Segue un breve ma intenso interludio, dove il tempo rallenta nuovamente e l’atmosfera si fa più riflessiva. Sebbene non sia una riproposizione esatta dell’introduzione, questa sezione ne evoca il carattere maestoso attraverso ritmi puntati e sonorità più pacate. I corni e gli archi sostenuti dominano la scena, creando una sonorità calda e pensosa. È un momento di pausa, quasi una meditazione prima della ripresa del movimento, che offre all’ascoltatore un respiro emotivo e una preparazione per la successiva fase dinamica.
La sezione finale riprende con rinnovata energia il carattere allegro, fondendo e rielaborando i temi precedentemente introdotti.
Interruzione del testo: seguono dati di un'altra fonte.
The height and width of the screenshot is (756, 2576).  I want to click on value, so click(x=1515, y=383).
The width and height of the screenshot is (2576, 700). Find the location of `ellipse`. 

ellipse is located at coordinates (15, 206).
Elementi fugati e frammenti delle fanfare si intrecciano in una tessitura orchestrale densa e complessa, che dimostra la maestria del compositore nel gestire il materiale tematico. Il dialogo tra le diverse sezioni dell’orchestra diventa più serrato e virtuosistico, con un’accelerazione progressiva e un aumento della dinamica. La musica costruisce una serie di crescendo potenti, guidando l’ascoltatore verso un climax finale di straordinaria grandezza. L’intera orchestra si unisce in un’esplosione sonora che è sia energica che profondamente affermativa, culminando in una serie di accordi finali risonanti e decisi che chiudono il pezzo con un senso di completezza e trionfo.

In sintesi, la French Overture è un’opera affascinante che onora le sue radici barocche pur esplorando nuove direzioni. Attraverso una sapiente orchestrazione, un’abile gestione dei contrasti dinamici e una chiara progressione tematica, Ritchie crea un brano coinvolgente che bilancia potenza, virtuosismo e momenti di riflessione, lasciando un’impressione indelebile di grandezza e forza espressiva.